Still, the Bears were confident enough in his ability to bounce back this year that they signed him to a two-year deal worth $3.5 million in the off-season.

He almost looks like a different player, making sharper cuts, showing more of a burst out of those cuts and flashing better top-end speed.

"He's quicker, he's faster, and he's playing with more confidence," offensive coordinator Ron Turner said. "He's healthy. He's not tentative on the knee. He's just in better shape."

The knee injury has been pushed further into the past and further into the back of Jones' mind, and he has slimmed down some, too.

"I lost about 15 pounds," he said. "It's that and being another year removed from the surgery. I just feel good, blessed."

If the Bears are to be more effective on offense this year, they'll need Jones to provide some quality downtime for featured running back Matt Forte.

"We want to play more than one running back," coach Lovie Smith said. "We're a running team. You need more than one running back. Kevin is healthy now. He's played at a high level in the league for a long time, and he's confident right now.

"He knows he's a good football player."

Jones had 13 carries for 45 yards in Game 2 last season and then 10 attempts for 36 yards in Week 6 against his former Lions teammates. After that he was the forgotten man, as Forte took over. Jones never got a chance to break a sweat, but he knows he wasn't the player he is now.

"Looking back and comparing now to then, I know I wasn't 100 percent," he said. "It was (lack of) opportunity and the knee. A little of both."

At 26, Jones still is young enough to recapture his youth, and the opportunity will be there this season.

"He'll be a guy to spell Matt in our base package," Turner said. "He knows our system now a lot better. He's going to be productive for us. He's going to have a pretty good role for us."

It's not the glamour role Jones enjoyed in Detroit, but all things considered, he's happy to have it.

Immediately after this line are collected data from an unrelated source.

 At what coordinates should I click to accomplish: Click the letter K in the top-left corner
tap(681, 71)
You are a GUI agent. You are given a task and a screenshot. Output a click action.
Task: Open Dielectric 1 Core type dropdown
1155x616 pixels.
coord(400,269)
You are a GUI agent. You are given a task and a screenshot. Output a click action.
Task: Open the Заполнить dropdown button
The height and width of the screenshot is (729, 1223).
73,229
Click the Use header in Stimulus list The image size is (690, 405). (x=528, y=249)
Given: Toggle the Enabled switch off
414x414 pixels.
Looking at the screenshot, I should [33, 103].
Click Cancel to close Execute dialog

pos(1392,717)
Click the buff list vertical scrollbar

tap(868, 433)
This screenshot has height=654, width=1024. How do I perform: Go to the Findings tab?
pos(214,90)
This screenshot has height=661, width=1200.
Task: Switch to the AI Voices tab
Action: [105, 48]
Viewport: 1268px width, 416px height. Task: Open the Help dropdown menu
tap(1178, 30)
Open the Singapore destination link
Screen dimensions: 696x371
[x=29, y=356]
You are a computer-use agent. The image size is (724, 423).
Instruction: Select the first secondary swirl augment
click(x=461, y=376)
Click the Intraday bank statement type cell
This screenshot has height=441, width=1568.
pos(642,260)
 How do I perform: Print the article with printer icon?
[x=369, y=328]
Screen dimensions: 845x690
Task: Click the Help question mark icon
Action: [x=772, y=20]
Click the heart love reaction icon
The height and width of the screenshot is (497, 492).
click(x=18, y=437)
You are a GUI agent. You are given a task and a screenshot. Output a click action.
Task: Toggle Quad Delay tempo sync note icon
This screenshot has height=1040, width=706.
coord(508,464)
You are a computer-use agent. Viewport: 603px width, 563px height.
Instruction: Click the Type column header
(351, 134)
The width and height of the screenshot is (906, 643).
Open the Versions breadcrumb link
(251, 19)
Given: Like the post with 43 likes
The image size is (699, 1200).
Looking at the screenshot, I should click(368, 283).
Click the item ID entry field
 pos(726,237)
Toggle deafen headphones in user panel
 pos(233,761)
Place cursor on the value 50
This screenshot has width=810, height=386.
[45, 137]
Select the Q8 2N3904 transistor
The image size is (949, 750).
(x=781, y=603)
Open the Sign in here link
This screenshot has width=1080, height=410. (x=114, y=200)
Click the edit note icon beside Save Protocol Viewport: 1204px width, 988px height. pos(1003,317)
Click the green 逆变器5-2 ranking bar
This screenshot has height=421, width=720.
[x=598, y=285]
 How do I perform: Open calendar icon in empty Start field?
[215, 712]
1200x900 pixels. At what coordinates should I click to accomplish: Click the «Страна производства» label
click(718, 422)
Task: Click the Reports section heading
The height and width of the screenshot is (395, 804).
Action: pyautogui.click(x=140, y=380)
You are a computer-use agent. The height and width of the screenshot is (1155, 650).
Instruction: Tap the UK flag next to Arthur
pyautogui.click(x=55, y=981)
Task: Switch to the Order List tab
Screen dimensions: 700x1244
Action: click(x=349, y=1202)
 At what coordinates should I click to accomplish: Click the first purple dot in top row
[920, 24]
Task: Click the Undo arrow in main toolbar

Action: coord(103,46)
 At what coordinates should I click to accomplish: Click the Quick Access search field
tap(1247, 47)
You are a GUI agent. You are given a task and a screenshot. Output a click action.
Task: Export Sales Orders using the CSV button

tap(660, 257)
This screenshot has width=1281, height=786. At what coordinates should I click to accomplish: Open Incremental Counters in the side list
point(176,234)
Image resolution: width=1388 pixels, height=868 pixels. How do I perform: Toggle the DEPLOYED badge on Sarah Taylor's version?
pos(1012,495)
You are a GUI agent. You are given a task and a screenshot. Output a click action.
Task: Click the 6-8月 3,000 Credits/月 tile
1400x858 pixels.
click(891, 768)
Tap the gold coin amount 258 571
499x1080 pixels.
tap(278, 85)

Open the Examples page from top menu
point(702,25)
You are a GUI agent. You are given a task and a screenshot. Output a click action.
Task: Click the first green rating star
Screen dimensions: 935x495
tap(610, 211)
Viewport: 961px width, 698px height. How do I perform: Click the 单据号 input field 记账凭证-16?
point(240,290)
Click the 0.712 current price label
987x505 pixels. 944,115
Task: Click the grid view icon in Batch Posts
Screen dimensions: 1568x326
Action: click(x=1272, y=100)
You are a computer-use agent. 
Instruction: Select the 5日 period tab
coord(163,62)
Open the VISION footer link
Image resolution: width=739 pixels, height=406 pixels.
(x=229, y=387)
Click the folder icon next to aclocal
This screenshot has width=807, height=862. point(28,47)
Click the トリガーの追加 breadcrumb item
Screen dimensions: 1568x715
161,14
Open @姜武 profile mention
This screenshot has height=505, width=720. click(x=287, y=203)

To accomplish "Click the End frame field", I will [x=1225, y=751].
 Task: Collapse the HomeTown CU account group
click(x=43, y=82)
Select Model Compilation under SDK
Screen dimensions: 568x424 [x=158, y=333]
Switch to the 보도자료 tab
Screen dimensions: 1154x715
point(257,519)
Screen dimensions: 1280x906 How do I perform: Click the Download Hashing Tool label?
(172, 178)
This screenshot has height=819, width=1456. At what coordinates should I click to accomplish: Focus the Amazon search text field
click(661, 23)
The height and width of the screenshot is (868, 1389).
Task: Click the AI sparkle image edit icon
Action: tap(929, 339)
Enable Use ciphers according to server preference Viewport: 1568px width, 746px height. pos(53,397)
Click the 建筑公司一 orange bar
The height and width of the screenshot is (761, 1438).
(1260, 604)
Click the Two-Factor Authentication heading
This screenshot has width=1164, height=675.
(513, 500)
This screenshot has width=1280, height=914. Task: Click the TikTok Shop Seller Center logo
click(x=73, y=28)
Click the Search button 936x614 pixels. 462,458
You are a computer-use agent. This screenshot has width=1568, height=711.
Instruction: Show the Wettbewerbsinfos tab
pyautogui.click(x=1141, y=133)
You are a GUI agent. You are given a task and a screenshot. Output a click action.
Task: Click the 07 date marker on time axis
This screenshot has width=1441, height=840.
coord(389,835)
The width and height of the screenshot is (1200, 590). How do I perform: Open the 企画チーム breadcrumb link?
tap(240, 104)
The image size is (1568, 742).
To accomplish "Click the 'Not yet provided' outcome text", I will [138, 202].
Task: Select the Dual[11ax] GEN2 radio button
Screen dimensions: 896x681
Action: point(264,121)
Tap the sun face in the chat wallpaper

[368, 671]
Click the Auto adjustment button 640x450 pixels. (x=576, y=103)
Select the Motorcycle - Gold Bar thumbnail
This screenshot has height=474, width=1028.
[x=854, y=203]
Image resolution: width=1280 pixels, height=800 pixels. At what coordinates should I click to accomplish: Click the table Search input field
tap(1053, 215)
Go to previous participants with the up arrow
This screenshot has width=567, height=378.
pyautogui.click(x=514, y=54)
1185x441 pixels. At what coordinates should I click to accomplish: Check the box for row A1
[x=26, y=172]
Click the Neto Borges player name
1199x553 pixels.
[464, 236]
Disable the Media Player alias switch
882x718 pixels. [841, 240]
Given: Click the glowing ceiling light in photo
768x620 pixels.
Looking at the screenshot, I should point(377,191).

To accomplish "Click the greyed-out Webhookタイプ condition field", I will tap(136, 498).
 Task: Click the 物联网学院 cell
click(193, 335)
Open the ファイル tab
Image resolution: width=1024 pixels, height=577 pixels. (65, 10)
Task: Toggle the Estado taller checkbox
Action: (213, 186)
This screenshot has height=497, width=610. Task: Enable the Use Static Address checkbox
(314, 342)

"I've always been the starting running back, always been the guy," Jones said. "It was kind of hard sitting back (last year), but it humbles you, and sometimes you need that. I'm humble right now, and I'm just trying to earn my spot."

Forte had 379 touches last season, and he seems to thrive on hard work, but he also realizes a more effective backup is a valuable commodity.

"You need another running back, and he's a lot more in shape this year and he got over his knee injury, so that helps both of us out," Forte said. "It means that we can both be effective in the running game and also in the passing game."